Supplied text
----

Tuesday, April 17, 2007

Hosanna

So about a week ago, I was in a car accident. The first one of my entire life and hopefully the last (not likely).
Anyways, the story goes that I was going to get some boba at Go Go Juice and about a block away from my destination, the traffic backed up pretty far from the next signal. The light then turned green and traffic began to flow, so naturally, I flowed with it. As I flowed, an oversized man at the wheel of an oversized truck (F150) decided to pull out of a driveway and cross all the lanes of traffic on PCH so that he could turn left (he told the insurance companies he was turning right--which raises another point that I will get to later) across a double yellow center divider.
Okay...First off, who in their right mind tries to cross six lanes of traffic on PCH ever!? But all hostility aside, let's get back the the story.

----

Exercise a
Which lines of the listing contain the word "size"? Filter them out and copy each one.

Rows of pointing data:
----

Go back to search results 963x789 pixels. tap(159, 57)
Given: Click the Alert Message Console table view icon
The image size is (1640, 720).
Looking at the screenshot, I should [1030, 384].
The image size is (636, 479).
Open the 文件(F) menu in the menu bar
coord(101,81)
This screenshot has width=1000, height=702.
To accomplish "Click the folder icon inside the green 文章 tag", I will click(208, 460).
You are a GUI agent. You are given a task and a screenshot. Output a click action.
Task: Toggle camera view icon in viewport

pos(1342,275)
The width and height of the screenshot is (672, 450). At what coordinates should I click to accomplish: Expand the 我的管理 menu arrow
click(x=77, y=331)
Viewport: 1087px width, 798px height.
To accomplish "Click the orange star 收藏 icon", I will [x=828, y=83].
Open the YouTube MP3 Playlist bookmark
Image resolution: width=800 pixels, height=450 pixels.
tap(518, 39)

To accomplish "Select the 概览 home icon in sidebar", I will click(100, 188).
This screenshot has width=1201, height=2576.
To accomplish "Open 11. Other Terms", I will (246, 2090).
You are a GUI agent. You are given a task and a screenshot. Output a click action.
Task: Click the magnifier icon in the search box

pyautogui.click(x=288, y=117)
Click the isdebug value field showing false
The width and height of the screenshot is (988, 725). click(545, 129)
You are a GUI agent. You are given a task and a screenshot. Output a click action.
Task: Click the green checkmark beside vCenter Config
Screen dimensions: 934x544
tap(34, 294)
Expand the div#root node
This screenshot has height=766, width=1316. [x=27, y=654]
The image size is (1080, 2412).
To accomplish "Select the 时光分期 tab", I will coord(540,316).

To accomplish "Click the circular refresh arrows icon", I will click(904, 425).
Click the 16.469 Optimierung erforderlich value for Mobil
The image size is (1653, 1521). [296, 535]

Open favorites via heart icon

----

Exercise b
Can you rewrite the car accident post, beginning at the words "Tuesday, April 17, 2007" and stopping after "yellow center divider.", with "boba" changed to "coffee"?

Task response a
The image size is (1640, 720).
The image size is (636, 479).
The image size is (1080, 2412).
The image size is (1653, 1521). [296, 535]

Task response b
Tuesday, April 17, 2007

Hosanna

So about a week ago, I was in a car accident. The first one of my entire life and hopefully the last (not likely).
Anyways, the story goes that I was going to get some coffee at Go Go Juice and about a block away from my destination, the traffic backed up pretty far from the next signal. The light then turned green and traffic began to flow, so naturally, I flowed with it. As I flowed, an oversized man at the wheel of an oversized truck (F150) decided to pull out of a driveway and cross all the lanes of traffic on PCH so that he could turn left (he told the insurance companies he was turning right--which raises another point that I will get to later) across a double yellow center divider.